07 November 2013

Reaction from Ireland to the Lancet Series and to HANCI


Yesterday I was in Dublin at Trinity College presenting on the Hunger and Nutrition Index (HANCI) at a morning symposium jointly arranged by Concern, Trinity, Irish Aid and the Development Studies Association of Ireland.

Bob Black started the morning session with an overview of the Lancet series on nutrition and then I continued with HANCI.

One of the nice things about the way it was organised was the ample time for discussants and questions from the audience.

There were some good questions, here are some I noted down:

On the Lancet Series:
  •        The small for gestational age data are new and important—essentially one fifth to one quarter of all children are born stunted—how do we prevent this? We don’t know enough
  •        Is the cognitive damage really irreversible after 1000 days?  Well, it is irreversible in the sense that the early cognitive loss cannot fully be made up even if there is a concerted effort to do so--although this does not mean that learning does not happen throughout childhood, just that it is starting from a lower base than it has to.
  •        Are the messages sharp enough coming out of paper 4 (enabling environment)?. What, for example, would you invest in to get that environment? Capacity, new forms of resource mobilisation, accountability mechanisms, intersectoral coordination, and more real time data on nutrition outcomes and programme coverage
  •        What do you invest in first in a given context—I noted the idea that investing in nutrition is more like constructing a barrel with vertical planks—the barrel only holds as much water as the shortest plank.  But we in nutrition tend to think of the barrel as being built with horizontal planks—where every new investment must increase the capacity of the barrel and the order of the planks does not matter
  •        What about capacity—what do we know about the payoffs to investments in different types (e.g. the number, quality and presence in post of front line workers)? ‘Not much’ is the answer—research funders and researchers tragically do not find this a sexy topic.  
  •        Does the term enabling environment imply a roll back of the state?  Not at all—it just means the state cannot do it all, but what it can do can make a huge difference to the motivations and incentives of everyone else
  •        Should the series have done more on HIV/AIDS? Probably yes, because of the important interactions of food, nutrition and HIV/AIDS.  One important point that Bob Black made—the scale up of anti retroviral drugs has put paid to the myth that scaling up nutrition, a less complex set of interventions, is too difficult
  •        The series said a lot on what to do but less on how to do it.  I think this is OK personally, as much of the how is context specific. I would like to see a Lancet series on the 7-8 highest burden countries, where all the evidence on that country is brought together and reconciled—the current Lancet series, for all its strengths, does tend to decontextualize nutrition actions.

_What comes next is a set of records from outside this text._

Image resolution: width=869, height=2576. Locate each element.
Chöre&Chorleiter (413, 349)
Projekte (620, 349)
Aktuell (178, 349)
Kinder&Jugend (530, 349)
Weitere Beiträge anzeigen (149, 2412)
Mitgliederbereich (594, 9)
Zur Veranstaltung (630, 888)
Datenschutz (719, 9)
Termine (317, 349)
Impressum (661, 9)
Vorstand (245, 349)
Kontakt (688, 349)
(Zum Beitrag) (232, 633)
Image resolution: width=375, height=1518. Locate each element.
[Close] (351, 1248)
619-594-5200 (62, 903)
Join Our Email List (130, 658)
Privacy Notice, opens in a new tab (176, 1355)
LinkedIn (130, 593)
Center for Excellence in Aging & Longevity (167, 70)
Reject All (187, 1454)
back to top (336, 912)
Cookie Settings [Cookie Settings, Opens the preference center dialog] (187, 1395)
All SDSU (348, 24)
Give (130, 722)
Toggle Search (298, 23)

      On HANCI (the Hunger and Nutrition Commitment Index) there was a lot of positive feedback and some tough questions
  •        How do you deal with the quality of policies and spending?
  •        How do you deal with the fact that some of the data are 18 months out of date?
  •        What has been the traction at the country level?
  •        Isn’t the real value in countries developing this themselves and making it their own?
  •        How will you combine HANCI with other indicators such as Global Hunger Index?
  •        We presented a list of indicators that we did NOT include in HANCI and a couple we had concluded were too indirect were challenged: why not education spending (empowerment of women) and why not community health worker coverage?  We will look again at these for the next version.
  •        How will you evaluate whether HANCI contributes to action to reduce malnutrition and hunger?
  •        What does it mean if the HANCI score is different from one’s own perception of how well the country is doing? Well, you may be wrong, HANCI may be wrong or both may be wrong—but the point is it gets you to challenge your priors and have a fresh look.

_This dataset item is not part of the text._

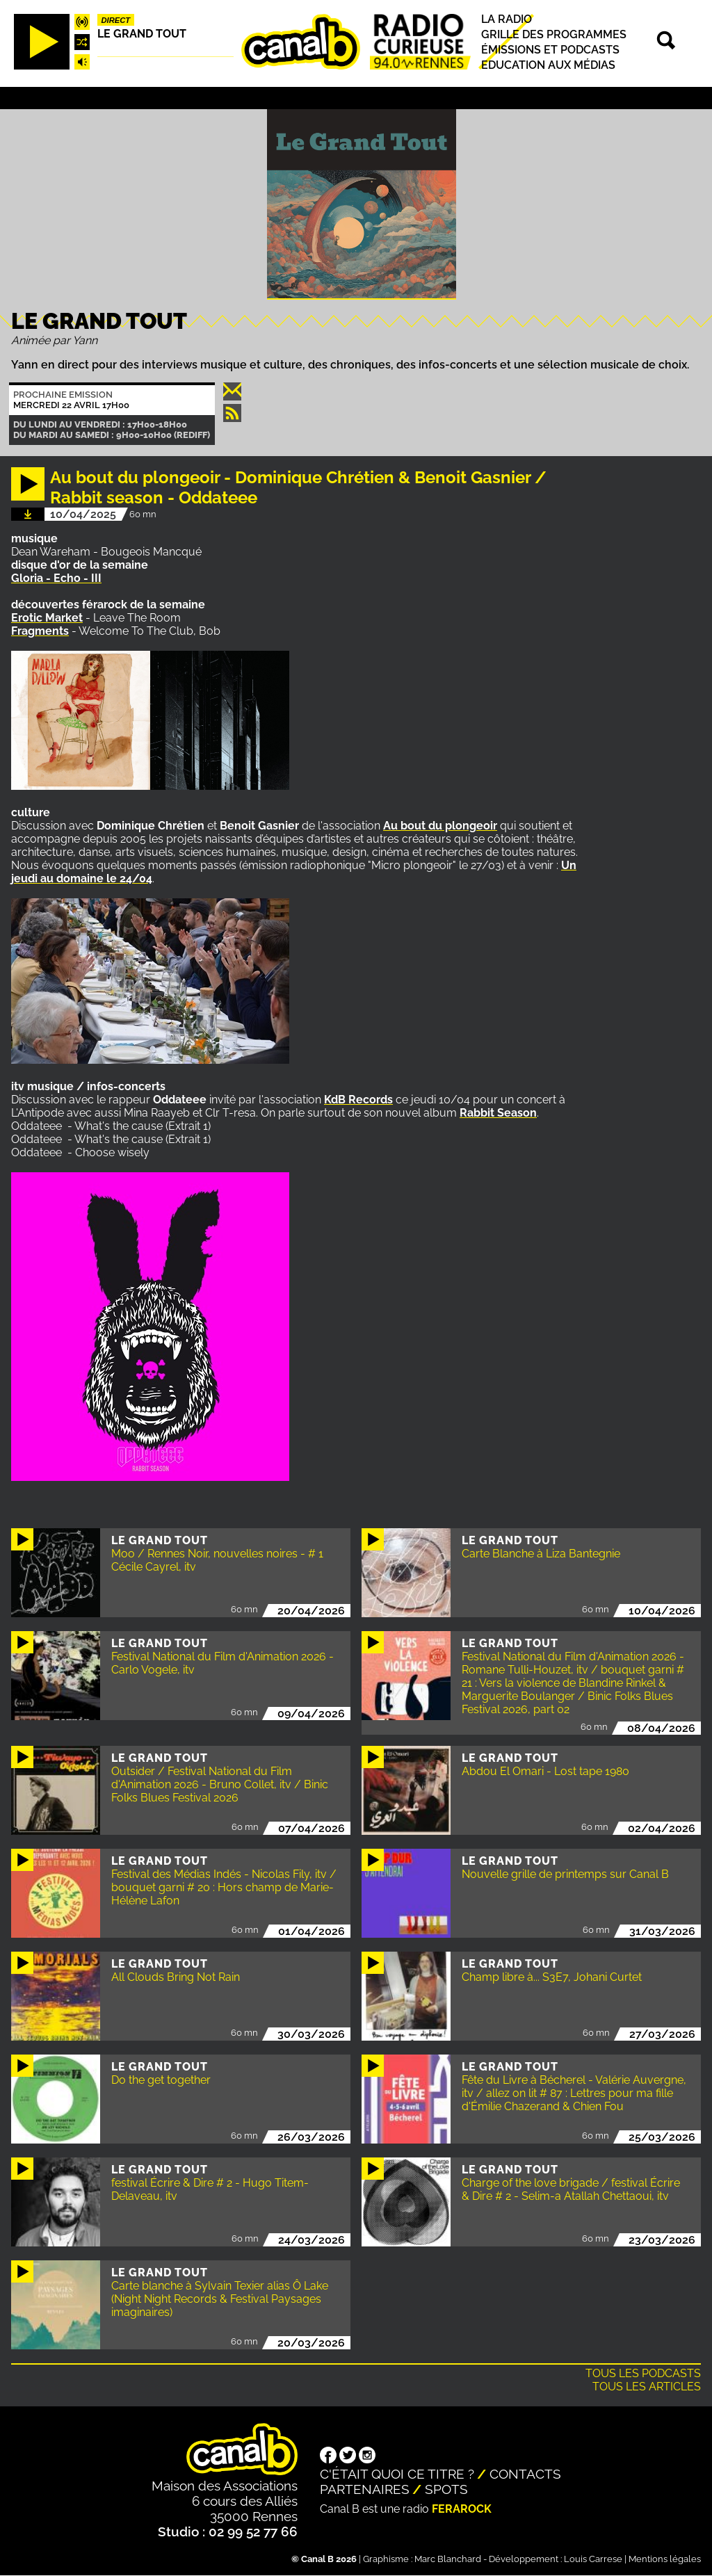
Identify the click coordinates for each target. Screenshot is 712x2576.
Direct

All good questions and I do not have an immediate answer to many but these are questions we will take on in the next round of HANCI published in 2014. 

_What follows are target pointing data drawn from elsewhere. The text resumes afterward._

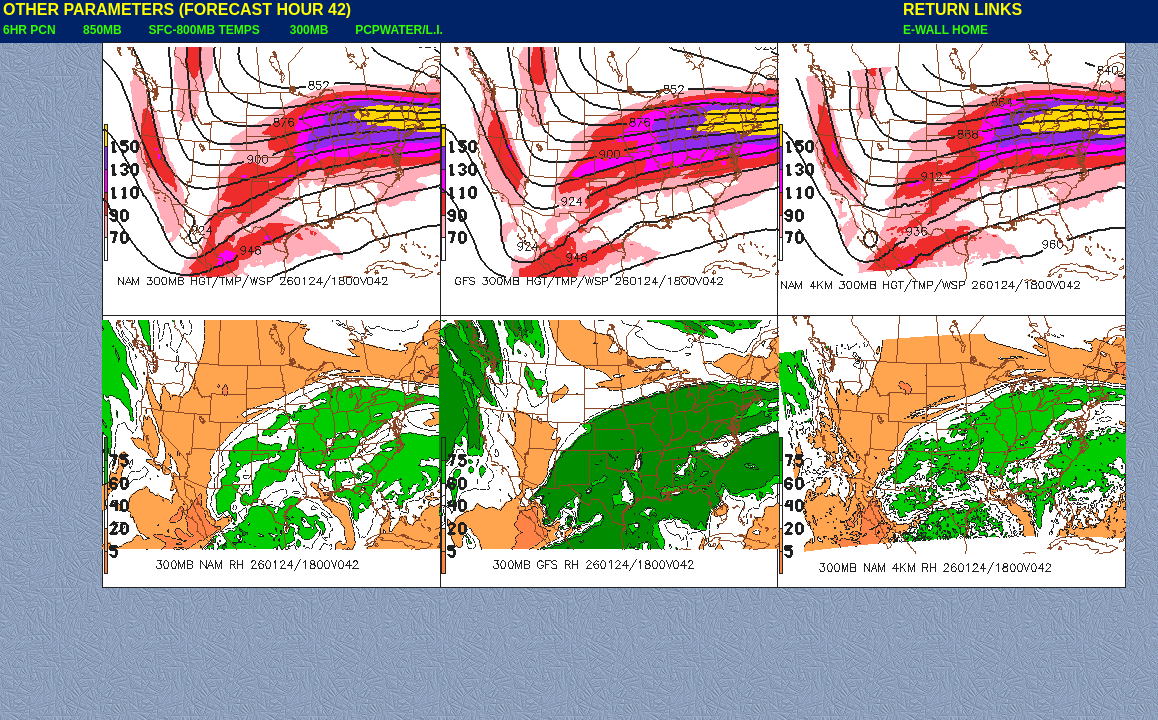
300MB (309, 30)
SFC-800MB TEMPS (203, 30)
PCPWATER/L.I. (399, 30)
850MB (102, 30)
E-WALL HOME (945, 30)
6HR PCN (29, 30)
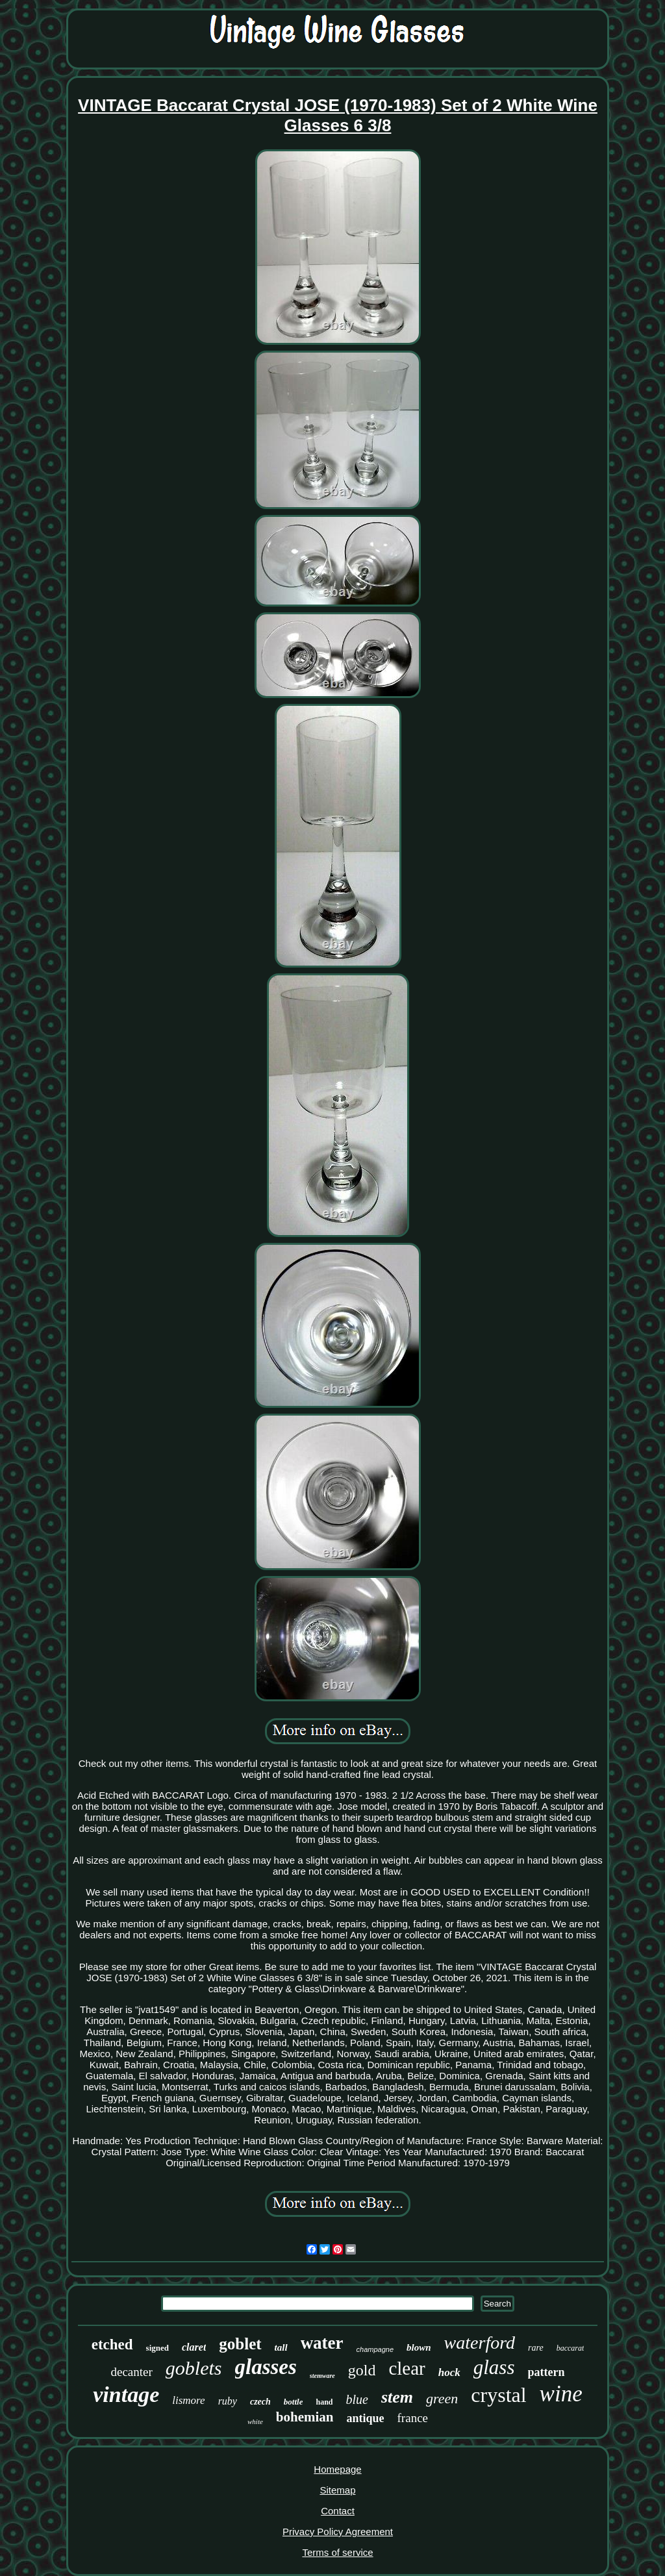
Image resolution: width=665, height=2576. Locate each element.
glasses (266, 2367)
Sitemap (337, 2489)
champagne (375, 2349)
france (412, 2418)
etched (112, 2344)
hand (324, 2402)
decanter (131, 2372)
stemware (322, 2375)
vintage (126, 2394)
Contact (338, 2510)
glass (494, 2367)
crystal (498, 2395)
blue (356, 2399)
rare (536, 2348)
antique (365, 2418)
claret (194, 2347)
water (322, 2343)
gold (362, 2370)
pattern (546, 2372)
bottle (293, 2402)
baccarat (570, 2348)
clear (406, 2368)
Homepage (337, 2469)
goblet (240, 2344)
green (442, 2398)
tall (281, 2347)
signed (157, 2348)
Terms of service (337, 2552)
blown (419, 2347)
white (255, 2421)
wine (561, 2394)
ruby (227, 2401)
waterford (479, 2342)
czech (260, 2402)
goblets (194, 2368)
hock (449, 2372)
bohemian (305, 2417)
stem (397, 2397)
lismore (188, 2400)
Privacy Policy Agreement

It was interesting and encouraging to talk to the Irish government colleagues who were saying what can we do in Ireland to improve our ranking (already a good 5 out of 23).  And we were told that HANCI has provided a useful starting point in conversations between government and civil society on the nutrition landscape in Zambia and Tanzania.  Clearly we have to do a better job of capturing these uses.

The quality of the debate in the Trinity College audience was very high indeed.  Ireland is a relatively small country but it is punching well above its weight in terms of fighting malnutrition and hunger. It is a real leader and long may that continue.